Matetsky has practiced law since 1987. He has been a partner at Ganfer Shore Leeds & Zauderer, a New York City business litigation and real estate law firm, since 2004, working in both their litigation practice group and their cooperative and condominium housing practice group. Before joining Ganfer & Shore, Matetsky was a litigation attorney at Skadden, Arps, Slate, Meagher & Flom, after which he served as co-general counsel at Goya Foods, Inc. Matetsky is the editor-in-chief of The Journal of In-Chambers Practice and an editor of both the Green Bag Almanac & Reader and the Baker Street Almanac.

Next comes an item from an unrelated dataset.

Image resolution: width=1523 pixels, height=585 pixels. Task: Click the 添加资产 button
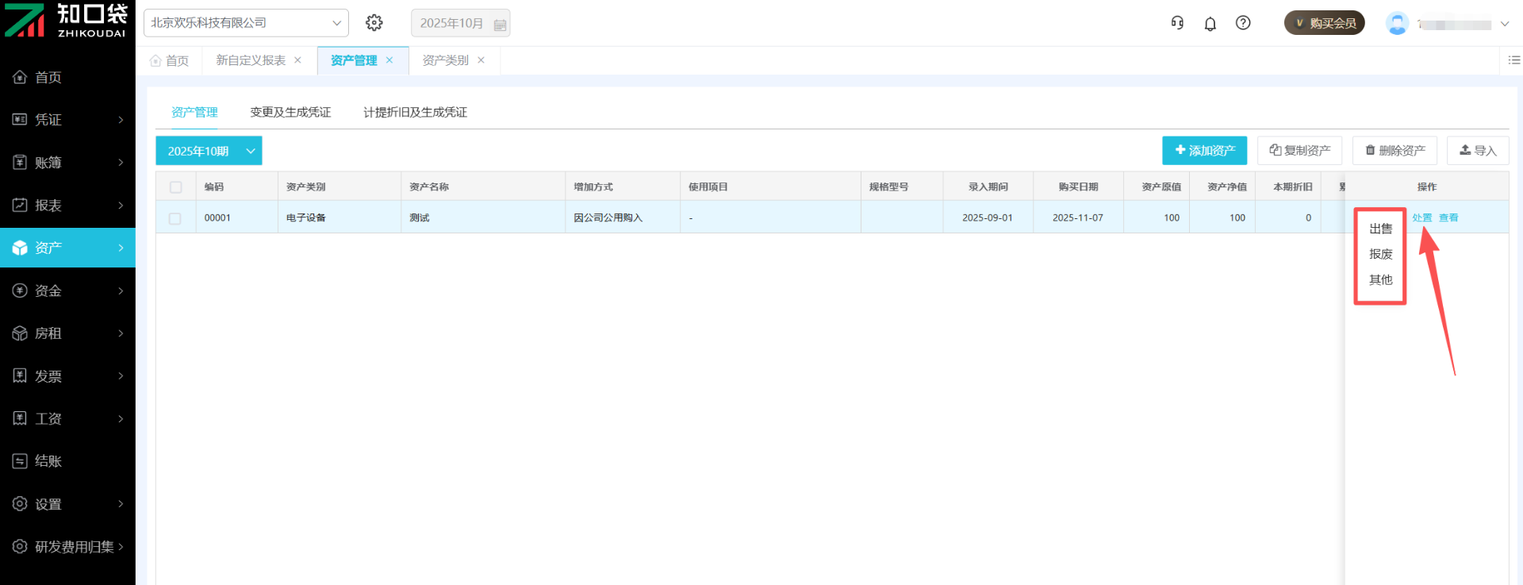pos(1204,151)
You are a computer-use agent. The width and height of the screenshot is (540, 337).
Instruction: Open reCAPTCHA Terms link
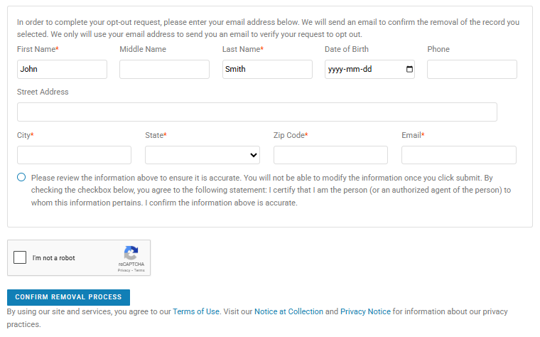click(x=139, y=270)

Matetsky has been cited as a legal expert by media sources including CNBC, Vanity Fair, The Washington Post, and The National Law Journal.

Matetsky has been a guest blogger for Eugene Volokh's blog The Volokh Conspiracy. While working at Ganfer & Shore, Matetsky represented Morris Talansky, filing a suit against the Israeli satellite company ImageSat International on their behalf in 2007. The suit was dismissed the following year.

Matetsky began editing Wikipedia in 2005 under the username Newyorkbrad, correcting a factual error on – recently deceased – William Rehnquist's Wikipedia page. Matetsky served on the English Wikipedia's Arbitration Committee from 2008 to 2014, and rejoined in 2017, making him the Committee's longest-serving member.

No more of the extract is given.